# PROBLEM STATEMENT
The lines to output run from the first line of the entries below through the line containing "The image size is (514, 326)."; copy them exactly and leave out pictures.

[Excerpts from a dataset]

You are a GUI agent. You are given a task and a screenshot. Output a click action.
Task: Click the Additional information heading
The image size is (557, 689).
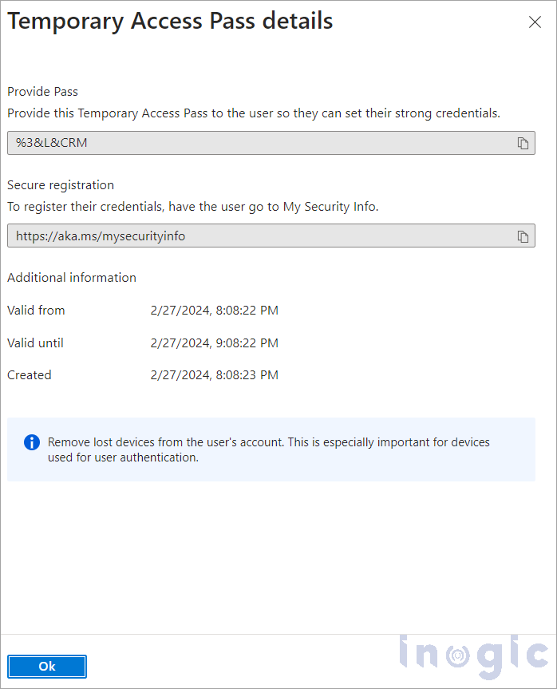[72, 278]
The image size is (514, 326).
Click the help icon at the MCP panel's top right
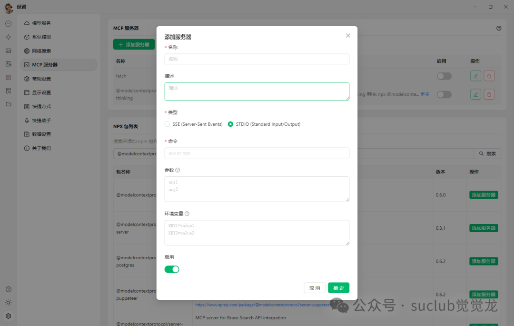(x=499, y=28)
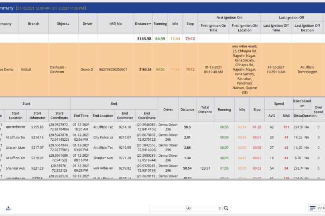Click the IMEI No column header

coord(115,24)
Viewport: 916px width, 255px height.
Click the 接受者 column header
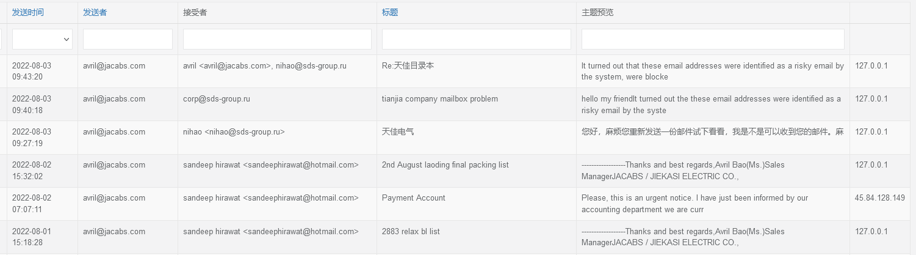click(195, 12)
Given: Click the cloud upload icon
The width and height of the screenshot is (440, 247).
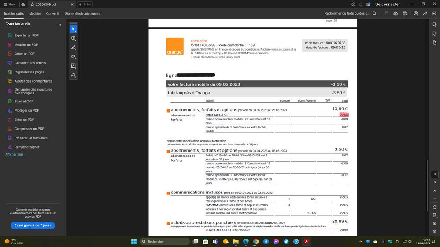Looking at the screenshot, I should tap(396, 14).
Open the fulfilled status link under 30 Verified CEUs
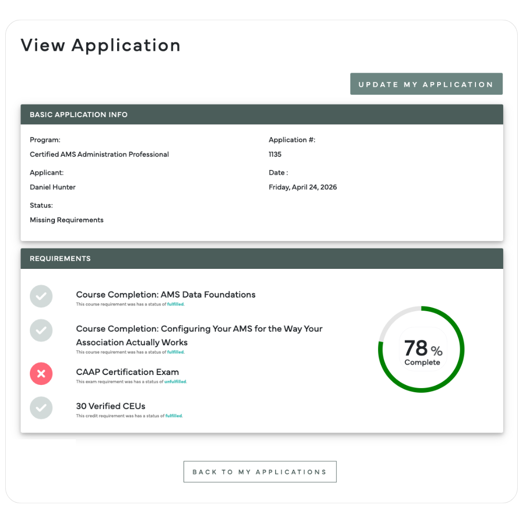Viewport: 523px width, 523px height. click(174, 415)
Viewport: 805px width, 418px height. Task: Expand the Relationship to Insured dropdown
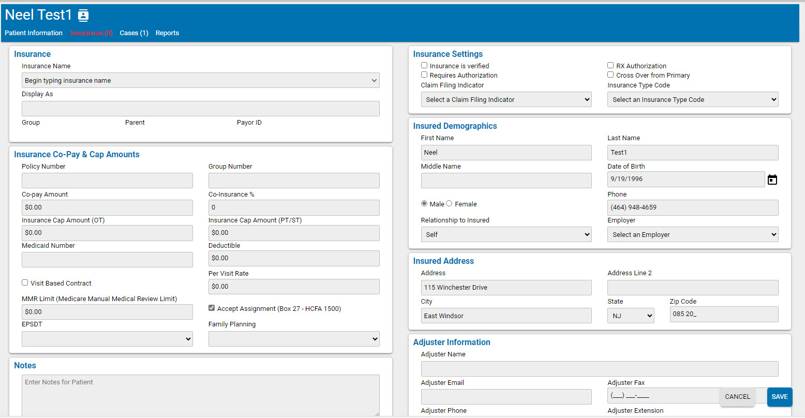coord(506,235)
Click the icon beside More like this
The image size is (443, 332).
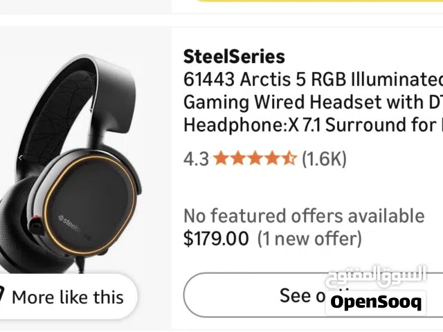click(x=2, y=297)
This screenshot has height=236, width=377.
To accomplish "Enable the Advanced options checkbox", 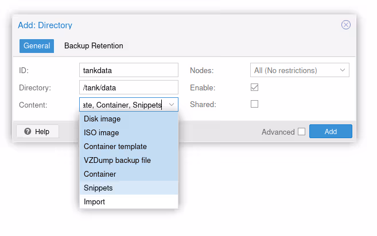I will (x=301, y=132).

# TASK SOLUTION
You are a GUI agent. You are given a task and a screenshot. Output a click action.
Task: Click the Additional information heading
The image size is (557, 689).
[72, 278]
The image size is (514, 326).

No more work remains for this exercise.